GIVEN TASK: In the records below, reproduce only the lines starting with the line containing "Task: Open the Необработанный view" and going on through the line containing "coord(241,159)". In them, substitute "Goal" for every "Task" and leave everything else unchanged.

###

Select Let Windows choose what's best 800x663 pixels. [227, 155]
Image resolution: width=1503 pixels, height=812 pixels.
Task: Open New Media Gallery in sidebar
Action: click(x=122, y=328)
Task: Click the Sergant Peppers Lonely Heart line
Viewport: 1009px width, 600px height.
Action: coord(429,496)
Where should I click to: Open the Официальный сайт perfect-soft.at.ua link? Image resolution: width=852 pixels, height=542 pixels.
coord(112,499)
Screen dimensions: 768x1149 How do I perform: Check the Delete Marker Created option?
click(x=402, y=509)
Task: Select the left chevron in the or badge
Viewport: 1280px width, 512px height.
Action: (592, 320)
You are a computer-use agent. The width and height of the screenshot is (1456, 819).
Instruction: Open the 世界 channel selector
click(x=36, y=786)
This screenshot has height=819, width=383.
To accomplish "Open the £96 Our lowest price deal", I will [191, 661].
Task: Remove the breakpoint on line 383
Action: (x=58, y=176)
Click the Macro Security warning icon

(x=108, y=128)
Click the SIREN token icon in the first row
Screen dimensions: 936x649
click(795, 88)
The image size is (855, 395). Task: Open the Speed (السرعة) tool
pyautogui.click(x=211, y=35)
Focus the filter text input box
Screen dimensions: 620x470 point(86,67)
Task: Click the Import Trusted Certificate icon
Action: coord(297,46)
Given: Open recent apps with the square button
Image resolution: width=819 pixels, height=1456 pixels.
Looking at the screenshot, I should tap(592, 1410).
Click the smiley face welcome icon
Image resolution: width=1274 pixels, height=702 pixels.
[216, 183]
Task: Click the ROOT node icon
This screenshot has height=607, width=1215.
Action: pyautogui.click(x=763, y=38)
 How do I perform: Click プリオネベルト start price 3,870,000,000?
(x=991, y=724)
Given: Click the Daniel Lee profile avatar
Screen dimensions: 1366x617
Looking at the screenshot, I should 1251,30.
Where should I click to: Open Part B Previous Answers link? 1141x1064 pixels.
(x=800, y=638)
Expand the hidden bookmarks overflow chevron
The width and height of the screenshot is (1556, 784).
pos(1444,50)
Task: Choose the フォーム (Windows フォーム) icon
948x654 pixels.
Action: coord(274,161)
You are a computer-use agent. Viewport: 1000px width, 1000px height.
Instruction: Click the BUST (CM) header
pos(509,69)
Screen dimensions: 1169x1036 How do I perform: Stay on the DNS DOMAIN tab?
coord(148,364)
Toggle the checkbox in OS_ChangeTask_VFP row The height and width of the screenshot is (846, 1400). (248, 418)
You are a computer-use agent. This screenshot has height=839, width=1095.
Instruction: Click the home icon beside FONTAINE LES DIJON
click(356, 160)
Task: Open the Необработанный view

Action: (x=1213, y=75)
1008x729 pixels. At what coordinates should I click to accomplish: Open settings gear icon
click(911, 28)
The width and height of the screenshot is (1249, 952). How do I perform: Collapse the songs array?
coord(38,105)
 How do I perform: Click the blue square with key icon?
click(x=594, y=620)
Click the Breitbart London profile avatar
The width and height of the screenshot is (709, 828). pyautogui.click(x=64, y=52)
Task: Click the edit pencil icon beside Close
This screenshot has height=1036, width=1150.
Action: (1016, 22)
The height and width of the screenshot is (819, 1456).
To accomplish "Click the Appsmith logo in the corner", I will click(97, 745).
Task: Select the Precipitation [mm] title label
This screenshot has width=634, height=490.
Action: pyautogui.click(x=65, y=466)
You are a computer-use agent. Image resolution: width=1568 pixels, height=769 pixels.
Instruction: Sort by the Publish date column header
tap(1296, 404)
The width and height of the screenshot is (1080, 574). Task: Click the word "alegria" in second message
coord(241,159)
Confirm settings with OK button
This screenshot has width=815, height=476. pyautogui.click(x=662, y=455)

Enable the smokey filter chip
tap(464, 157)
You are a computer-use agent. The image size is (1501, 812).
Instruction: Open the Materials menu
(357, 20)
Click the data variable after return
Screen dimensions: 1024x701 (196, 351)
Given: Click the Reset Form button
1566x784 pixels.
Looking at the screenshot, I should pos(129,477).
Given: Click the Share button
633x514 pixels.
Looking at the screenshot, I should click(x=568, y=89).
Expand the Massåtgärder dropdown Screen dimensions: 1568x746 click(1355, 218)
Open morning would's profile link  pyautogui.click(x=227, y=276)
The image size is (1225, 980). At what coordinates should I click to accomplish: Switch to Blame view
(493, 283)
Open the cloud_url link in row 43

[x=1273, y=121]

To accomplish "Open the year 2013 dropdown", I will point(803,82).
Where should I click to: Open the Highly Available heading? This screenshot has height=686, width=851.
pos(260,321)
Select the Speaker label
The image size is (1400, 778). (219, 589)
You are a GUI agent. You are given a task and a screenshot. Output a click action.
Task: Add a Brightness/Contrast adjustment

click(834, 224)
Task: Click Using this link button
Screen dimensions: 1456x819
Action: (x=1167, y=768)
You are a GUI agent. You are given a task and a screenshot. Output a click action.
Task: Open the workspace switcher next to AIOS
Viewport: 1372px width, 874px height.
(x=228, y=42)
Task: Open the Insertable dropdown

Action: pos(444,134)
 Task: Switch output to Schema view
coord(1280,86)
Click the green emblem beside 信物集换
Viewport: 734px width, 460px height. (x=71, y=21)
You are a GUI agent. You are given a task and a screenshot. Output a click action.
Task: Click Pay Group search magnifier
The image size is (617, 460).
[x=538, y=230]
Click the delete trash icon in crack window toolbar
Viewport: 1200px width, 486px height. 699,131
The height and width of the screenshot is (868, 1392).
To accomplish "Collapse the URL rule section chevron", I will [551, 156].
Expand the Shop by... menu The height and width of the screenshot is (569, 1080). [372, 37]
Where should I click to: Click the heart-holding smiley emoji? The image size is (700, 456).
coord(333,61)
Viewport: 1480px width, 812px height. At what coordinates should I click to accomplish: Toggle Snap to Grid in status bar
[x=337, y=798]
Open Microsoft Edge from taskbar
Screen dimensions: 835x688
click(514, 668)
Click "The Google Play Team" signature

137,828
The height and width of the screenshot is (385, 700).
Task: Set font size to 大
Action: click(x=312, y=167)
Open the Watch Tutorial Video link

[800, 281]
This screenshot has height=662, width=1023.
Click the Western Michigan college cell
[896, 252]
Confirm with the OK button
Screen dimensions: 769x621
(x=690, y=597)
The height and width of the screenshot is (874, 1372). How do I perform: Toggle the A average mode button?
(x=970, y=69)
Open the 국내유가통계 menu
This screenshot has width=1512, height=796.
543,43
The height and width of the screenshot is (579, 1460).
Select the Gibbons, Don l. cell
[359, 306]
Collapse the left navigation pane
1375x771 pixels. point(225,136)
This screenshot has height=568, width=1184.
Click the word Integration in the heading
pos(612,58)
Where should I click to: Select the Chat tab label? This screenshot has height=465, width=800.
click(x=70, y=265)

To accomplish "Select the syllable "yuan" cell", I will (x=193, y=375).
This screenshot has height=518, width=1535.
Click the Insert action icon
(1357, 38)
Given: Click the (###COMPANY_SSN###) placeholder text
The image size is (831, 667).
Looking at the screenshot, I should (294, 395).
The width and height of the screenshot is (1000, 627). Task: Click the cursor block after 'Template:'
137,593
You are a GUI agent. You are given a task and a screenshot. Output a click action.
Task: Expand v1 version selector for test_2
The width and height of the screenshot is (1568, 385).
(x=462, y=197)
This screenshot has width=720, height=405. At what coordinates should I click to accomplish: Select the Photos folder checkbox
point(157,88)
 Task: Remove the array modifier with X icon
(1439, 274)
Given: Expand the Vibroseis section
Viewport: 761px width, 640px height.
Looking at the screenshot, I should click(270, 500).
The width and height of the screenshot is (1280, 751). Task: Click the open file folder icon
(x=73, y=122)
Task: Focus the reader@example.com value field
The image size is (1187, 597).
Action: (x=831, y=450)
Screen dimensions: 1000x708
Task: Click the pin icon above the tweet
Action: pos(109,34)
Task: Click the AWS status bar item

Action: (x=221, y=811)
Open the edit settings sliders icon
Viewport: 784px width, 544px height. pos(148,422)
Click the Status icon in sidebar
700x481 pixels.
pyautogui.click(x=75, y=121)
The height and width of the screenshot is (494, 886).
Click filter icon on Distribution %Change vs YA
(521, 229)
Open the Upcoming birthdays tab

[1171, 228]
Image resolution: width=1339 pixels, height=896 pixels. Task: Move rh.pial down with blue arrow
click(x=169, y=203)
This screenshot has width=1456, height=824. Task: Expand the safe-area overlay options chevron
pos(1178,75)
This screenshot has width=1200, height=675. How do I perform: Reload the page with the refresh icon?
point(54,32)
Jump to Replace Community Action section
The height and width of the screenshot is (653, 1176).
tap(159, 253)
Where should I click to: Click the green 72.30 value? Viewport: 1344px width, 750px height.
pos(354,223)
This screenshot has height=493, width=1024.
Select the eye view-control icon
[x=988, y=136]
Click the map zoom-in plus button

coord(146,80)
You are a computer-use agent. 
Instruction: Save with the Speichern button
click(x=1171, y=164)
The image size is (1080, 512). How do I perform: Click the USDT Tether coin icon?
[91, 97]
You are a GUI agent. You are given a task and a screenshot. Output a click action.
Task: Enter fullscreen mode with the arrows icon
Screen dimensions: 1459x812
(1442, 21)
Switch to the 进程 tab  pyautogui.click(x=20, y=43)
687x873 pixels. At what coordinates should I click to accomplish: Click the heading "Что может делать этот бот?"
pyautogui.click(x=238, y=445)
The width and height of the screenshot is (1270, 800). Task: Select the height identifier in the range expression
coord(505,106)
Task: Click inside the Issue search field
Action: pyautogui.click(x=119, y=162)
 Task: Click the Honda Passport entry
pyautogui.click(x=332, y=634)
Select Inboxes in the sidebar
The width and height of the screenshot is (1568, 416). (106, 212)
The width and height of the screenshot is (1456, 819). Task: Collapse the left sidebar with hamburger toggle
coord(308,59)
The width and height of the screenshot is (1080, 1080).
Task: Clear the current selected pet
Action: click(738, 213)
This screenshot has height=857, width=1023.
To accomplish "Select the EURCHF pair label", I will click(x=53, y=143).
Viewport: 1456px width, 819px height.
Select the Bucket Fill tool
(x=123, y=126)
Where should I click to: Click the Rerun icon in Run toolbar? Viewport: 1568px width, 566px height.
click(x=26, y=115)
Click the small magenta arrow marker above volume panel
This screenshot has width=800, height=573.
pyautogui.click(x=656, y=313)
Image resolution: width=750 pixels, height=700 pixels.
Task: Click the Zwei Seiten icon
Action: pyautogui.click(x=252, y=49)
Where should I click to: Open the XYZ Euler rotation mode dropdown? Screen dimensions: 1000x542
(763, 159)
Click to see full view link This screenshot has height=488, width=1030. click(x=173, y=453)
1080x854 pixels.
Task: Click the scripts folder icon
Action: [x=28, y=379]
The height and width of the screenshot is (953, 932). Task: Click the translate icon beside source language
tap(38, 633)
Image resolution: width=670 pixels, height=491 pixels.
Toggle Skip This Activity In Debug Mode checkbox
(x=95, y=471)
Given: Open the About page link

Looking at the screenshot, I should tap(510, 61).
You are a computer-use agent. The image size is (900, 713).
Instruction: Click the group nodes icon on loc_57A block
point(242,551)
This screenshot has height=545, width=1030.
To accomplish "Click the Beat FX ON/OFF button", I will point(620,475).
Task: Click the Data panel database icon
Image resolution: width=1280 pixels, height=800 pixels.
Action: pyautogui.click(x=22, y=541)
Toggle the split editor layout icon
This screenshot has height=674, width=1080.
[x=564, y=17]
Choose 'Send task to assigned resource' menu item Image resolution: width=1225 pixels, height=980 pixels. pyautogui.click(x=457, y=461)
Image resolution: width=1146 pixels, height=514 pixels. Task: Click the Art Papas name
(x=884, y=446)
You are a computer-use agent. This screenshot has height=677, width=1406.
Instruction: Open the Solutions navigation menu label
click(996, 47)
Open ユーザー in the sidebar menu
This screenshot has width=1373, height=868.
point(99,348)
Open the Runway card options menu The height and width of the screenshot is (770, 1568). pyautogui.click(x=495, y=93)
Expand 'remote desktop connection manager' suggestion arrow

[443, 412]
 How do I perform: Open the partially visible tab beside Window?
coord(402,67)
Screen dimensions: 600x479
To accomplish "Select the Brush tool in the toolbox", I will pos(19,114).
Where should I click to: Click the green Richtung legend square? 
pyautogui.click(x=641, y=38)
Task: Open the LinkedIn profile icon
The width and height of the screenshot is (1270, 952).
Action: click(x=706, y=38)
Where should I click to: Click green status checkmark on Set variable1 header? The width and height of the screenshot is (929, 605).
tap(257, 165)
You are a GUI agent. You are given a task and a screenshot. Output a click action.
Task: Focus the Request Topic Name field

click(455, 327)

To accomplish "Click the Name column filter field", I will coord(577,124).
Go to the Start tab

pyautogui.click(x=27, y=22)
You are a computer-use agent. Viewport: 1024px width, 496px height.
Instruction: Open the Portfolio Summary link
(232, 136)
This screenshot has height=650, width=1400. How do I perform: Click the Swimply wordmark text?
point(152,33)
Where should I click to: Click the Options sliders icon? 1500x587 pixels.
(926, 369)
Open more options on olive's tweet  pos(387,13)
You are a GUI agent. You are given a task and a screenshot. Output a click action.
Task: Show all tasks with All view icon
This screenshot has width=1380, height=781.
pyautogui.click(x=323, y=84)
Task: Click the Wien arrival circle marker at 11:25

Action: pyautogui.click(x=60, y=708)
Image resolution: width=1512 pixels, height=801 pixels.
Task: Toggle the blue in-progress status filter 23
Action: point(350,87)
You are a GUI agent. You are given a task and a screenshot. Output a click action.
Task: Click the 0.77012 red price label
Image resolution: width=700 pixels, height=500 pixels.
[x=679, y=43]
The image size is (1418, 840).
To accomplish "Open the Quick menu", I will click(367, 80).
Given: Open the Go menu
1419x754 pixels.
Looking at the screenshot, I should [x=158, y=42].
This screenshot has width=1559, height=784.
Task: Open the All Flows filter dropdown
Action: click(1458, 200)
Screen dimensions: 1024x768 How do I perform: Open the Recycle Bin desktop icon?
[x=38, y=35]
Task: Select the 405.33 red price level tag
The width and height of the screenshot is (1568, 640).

###

THE SOLUTION:
Goal: Open the Необработанный view

Action: (x=1213, y=75)
1008x729 pixels. At what coordinates should I click to accomplish: Open settings gear icon
click(911, 28)
The width and height of the screenshot is (1249, 952). How do I perform: Collapse the songs array?
coord(38,105)
 How do I perform: Click the blue square with key icon?
click(x=594, y=620)
Click the Breitbart London profile avatar
The width and height of the screenshot is (709, 828). pyautogui.click(x=64, y=52)
Goal: Click the edit pencil icon beside Close
This screenshot has height=1036, width=1150.
Action: (1016, 22)
The height and width of the screenshot is (819, 1456).
To accomplish "Click the Appsmith logo in the corner", I will click(97, 745).
Goal: Select the Precipitation [mm] title label
This screenshot has width=634, height=490.
Action: pyautogui.click(x=65, y=466)
You are a computer-use agent. Image resolution: width=1568 pixels, height=769 pixels.
Instruction: Sort by the Publish date column header
tap(1296, 404)
The width and height of the screenshot is (1080, 574). Goal: Click the word "alegria" in second message
coord(241,159)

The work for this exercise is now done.